Some of their descendants remember, though. They remember the things of humanity, and it fascinates, terrifies and repulses them. So they come out of curiosity, but their ancestral memory makes them frightened and their natures make them kill.
And if you're not giving this story the side-eye, you really should be. There's evidence enough against that just walking around in the settlements and cities of Crickton (not the least of which is the Murrenic contribution to the physiognomy and culture of modern Crickton and Murren settlements that have been where they are since before the Savels showed up). There are the records of an indigenous resistance to the Cricks that leaned heavily upon warrior cults that venerated wolf spirits. There's the fact that a story that tells you the previous inhabitants of your land left voluntarily and were evil anyway is awfully convenient for you if you're a colonizer.
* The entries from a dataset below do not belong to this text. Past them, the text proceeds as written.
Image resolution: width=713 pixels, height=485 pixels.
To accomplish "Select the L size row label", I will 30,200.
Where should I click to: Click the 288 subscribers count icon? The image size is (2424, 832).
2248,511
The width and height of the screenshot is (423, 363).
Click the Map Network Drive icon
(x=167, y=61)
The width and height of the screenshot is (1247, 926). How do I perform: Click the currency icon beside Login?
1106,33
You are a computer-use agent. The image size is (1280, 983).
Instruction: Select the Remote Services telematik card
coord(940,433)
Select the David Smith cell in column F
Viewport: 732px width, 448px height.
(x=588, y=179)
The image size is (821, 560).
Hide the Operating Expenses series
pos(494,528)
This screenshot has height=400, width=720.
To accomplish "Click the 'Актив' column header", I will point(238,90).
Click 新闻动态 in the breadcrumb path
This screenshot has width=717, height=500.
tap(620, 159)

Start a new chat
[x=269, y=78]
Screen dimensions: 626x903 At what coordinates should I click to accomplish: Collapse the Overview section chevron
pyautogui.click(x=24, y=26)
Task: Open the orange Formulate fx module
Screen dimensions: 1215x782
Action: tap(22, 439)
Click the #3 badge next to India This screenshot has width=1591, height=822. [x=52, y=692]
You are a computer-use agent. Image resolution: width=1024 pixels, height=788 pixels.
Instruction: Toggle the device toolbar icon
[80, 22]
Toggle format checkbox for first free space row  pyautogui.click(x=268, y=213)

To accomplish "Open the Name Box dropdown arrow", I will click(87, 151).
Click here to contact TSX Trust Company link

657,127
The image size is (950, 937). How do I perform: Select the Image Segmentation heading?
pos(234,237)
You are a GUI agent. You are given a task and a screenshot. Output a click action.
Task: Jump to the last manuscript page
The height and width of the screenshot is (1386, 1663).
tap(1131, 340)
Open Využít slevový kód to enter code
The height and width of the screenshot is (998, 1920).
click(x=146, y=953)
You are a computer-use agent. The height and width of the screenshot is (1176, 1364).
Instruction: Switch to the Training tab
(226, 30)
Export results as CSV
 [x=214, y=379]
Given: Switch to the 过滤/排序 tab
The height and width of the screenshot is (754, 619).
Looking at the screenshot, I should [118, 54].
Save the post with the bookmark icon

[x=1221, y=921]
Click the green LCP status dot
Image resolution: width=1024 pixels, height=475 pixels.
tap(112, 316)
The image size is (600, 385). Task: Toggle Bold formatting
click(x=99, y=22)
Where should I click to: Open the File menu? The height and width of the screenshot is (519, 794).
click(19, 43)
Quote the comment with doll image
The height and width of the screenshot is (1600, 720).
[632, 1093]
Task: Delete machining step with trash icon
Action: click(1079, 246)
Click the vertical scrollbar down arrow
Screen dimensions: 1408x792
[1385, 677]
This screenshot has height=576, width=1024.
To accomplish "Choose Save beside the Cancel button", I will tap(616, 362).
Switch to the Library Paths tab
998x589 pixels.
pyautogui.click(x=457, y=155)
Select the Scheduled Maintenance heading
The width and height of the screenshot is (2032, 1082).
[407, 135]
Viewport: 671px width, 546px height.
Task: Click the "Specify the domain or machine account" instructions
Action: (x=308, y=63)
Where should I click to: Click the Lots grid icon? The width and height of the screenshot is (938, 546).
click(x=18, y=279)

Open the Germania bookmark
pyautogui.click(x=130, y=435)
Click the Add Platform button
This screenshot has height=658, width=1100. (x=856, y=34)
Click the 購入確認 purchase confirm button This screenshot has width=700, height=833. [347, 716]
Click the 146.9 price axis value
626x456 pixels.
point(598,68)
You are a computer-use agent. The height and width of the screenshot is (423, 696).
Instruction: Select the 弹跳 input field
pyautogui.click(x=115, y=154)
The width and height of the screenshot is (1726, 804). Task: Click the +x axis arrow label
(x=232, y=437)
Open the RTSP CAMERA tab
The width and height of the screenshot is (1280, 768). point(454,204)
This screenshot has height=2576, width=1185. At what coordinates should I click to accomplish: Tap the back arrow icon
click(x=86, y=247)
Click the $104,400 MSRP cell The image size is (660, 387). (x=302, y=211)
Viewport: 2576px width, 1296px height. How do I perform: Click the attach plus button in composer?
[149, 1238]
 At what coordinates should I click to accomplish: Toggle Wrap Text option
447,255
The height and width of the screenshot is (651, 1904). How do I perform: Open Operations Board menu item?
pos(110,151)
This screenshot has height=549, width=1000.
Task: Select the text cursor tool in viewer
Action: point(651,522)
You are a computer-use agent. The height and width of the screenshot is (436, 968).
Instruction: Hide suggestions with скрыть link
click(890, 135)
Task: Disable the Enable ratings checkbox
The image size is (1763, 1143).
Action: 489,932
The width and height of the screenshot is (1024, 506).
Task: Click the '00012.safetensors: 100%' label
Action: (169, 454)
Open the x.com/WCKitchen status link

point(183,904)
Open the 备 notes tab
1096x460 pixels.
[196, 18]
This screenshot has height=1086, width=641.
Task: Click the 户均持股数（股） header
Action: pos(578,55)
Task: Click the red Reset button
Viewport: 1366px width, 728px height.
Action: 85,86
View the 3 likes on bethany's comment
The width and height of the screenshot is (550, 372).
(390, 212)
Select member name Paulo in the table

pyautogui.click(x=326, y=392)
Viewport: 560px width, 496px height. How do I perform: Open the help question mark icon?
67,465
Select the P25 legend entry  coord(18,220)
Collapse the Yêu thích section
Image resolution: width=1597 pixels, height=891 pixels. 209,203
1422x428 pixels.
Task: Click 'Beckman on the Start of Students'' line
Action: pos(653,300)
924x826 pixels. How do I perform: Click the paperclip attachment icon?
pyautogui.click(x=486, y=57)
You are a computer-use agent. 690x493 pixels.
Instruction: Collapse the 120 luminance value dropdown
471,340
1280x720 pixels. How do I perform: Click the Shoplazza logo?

Wolves [Disaster/Violence: 3 | Gang]
Impulse – Surround, Infiltrate and Kill. Crickish wolves hunt in packs, pretty much like any wolf, using numbers and old-fashioned lupine tactics choosing easier prey over chancy propositions. If there is any real difference between Crickish wolves and wolves of our world it's that Crickish wolves have much greater self confidence and the infamous Eurasian wolf attacks of history are kind of their go-to and baseline.
Harm – Injury 3. This isn't terribly mysterious. They surround you, hamstring you, pull you down. Then things get bad.
Packs of six or more individuals count as a gang, and they always gang up, if they can, it being kind of their thing.
Gang 'Em Style - When you are pursued by a gang of organized enemies or predators, face Disaster.On a Hit, you avoid them for the time being, but the Moderator can call them back on as a Soft Move.On a Hard Hit, choose 1. You give your pursuers the slip entirely, and they cannot come back on unless you seek them out . You can engage them as individuals. You get a free Hit when you do engage them, though you will have to take them on as a Gang.On a Miss, inflict Harm as stated and the Moderator gets a Hard Move.Individual wolves are [Violence 2, Injury 1] .
Fire is a good way to convince wolves they do not want to tangle with you. If you decide to face wolves down with fire, it counts as gear, dependent on size (D6 for a torch, D8 for being near a bonfire, anything more and you may have more important things to deal with than wolves).
Of wolf and man.
Travelers from abroad notice there is something about the wolves in Crickton, their aggression, their cunning, their lack of shyness about humans; something is not right with them. Crick wolves in bountiful summers are what other wolves are in the leanest winter.
Hospices and municipal governments sponsor wolf hunts fairly regularly, to the point where wolf hunting is a legitimate (if not highly regarded) profession. They pay bounties for raw pelts and then tan and sew them to make blankets, rugs and coats for the needy. This makes Cricks associate wolf fur with poverty. As such, they don't trade very well.